Featherweight contender Joet Gonzalez may be soft-spoken outside the ring, but his fists speak a different story inside of it. And even if Gonzalez were to engage in smack talk with another fighter, Gonzalez will be the fighter to likely back up everything he says.
Gonzalez will face Manuel ‘Tino’ Avila Saturday night at Dignity Health Sports Park (formerly known as the StubHub Center) in Carson, California. The 10-round fight will precede the WBC junior featherweight title bout between titleholder Rey Vargas and mandatory challenger Tomoki Kameda.
Both fights will stream live on DAZN (9 p.m. ET/ 6 p.m. PT).
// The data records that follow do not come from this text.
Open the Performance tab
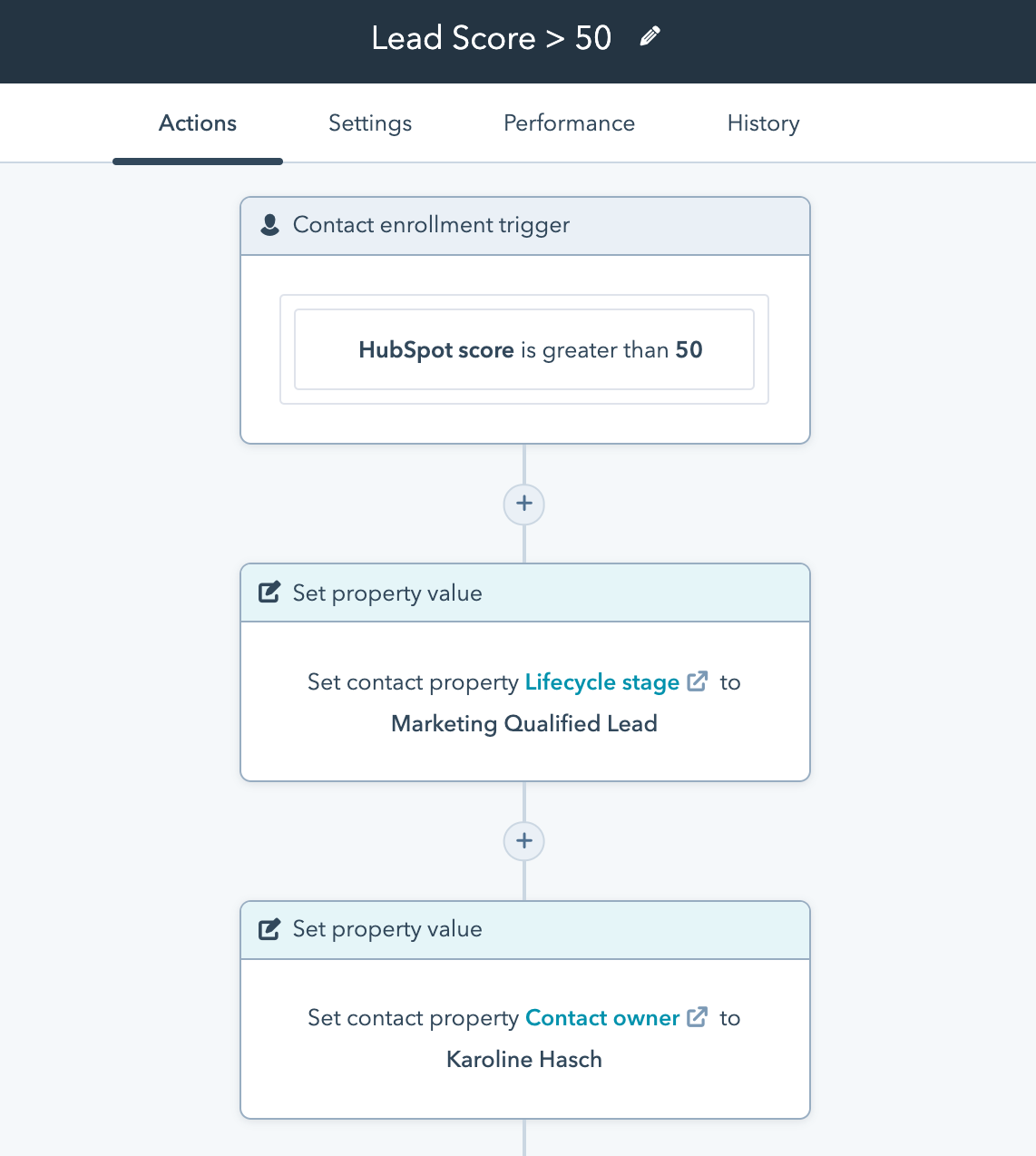The height and width of the screenshot is (1156, 1036). [x=569, y=123]

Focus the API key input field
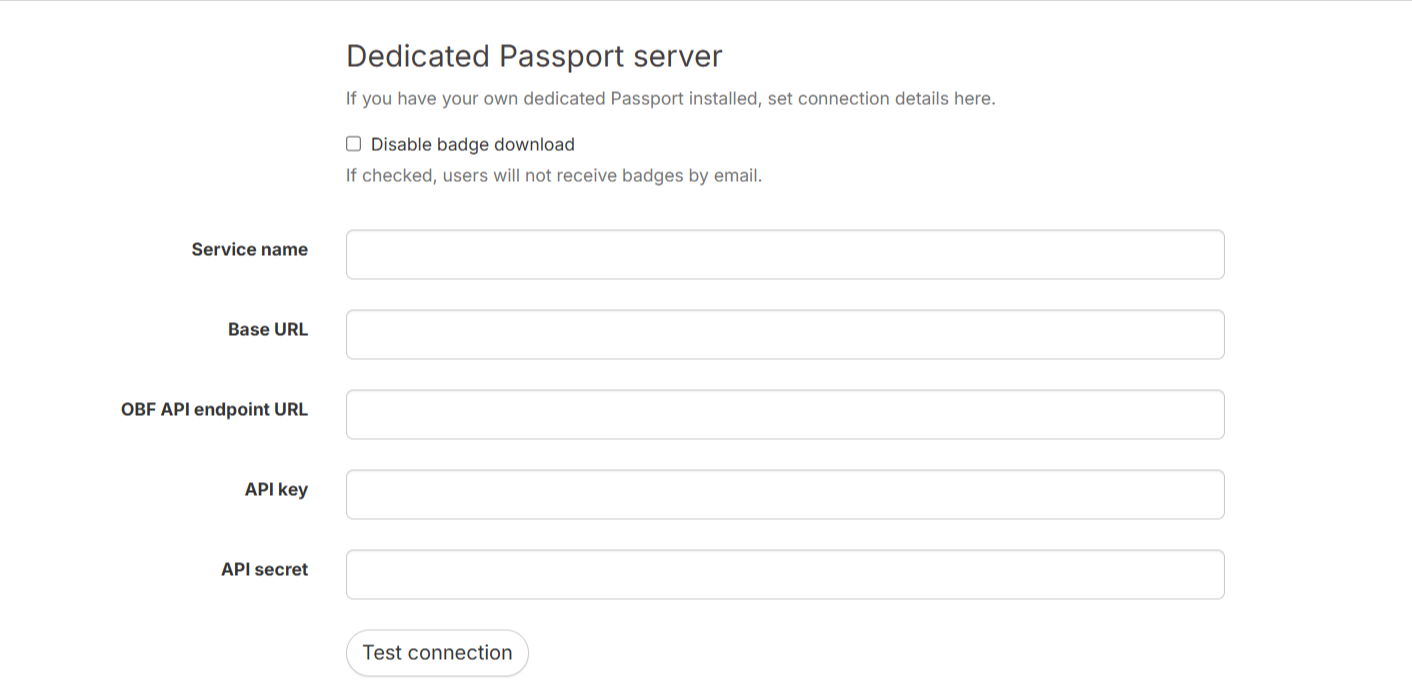(x=784, y=495)
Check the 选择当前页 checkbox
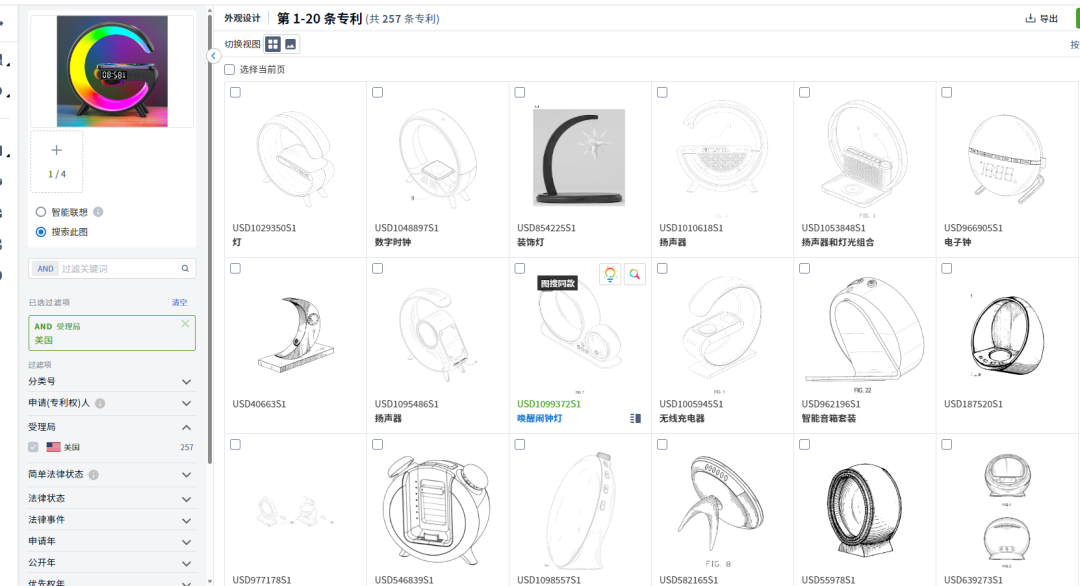Viewport: 1080px width, 586px height. click(230, 70)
The 25-year-old Gonzalez, who resides in the Los Angeles area, has built an impressive record defeating modest to above-average opposition. His most impressive victory to date occurred in his last bout on Mar. 30 in Indio, California when he dropped former world junior bantamweight titleholder Rodrigo Guerrero multiple times before the fight was stopped in round five.
Gonzalez (22-0, 13 knockouts), who has stopped seven of his last eight opponents, admitted he took his anger and frustration out on Guerrero.
“I was frustrated because I was the second fight on the card, after the Antonio Orozco fight,” Gonzalez told The Ring Wednesday afternoon. “I didn’t feel like I deserved that. A fighter with 21 bouts. So I just broke Guerrero down in each fight and my goal was to take him out and I did.”
Gonzalez will face a significant step-up in opposition in Avila (23-1-1, 8 KOs), who resides in the Northern California city of Fairfield. In his last bout on Mar. 21, the 27-year-old Avila fought to a split-decision draw against Jose Santos Gonzalez.
Even though Avila has faced the better opposition, including fights against Joseph ‘JoJo’ Diaz and Rene Alvarado, Gonzalez is favored to win. Still, he believes Avila has nothing to lose, which makes Saturday’s fight dangerous.
“(Avila) is hungry to get back in the mix,” said Gonzalez, whose younger Jousce (8-0-1, 8 KOs) will face Jorge Hugo Padron (3-3, 3 KOs) in preliminary action on Saturday. “I’m not looking past him. He’s going to be dangerous and come out and win. He’s motivated me to push harder during training camp to come out on top.”
Gonzalez has shown more power and aggression in recent fights, having stopped seven of his last eight opponents.
As his opposition has gotten better and the fights become more challenging, some wonder whether Gonzalez can still display power, especially against the likes of Avila. Gonzalez believes he has become a well-rounded fighter in recent fights, whether he outboxes or knocks out his opposition.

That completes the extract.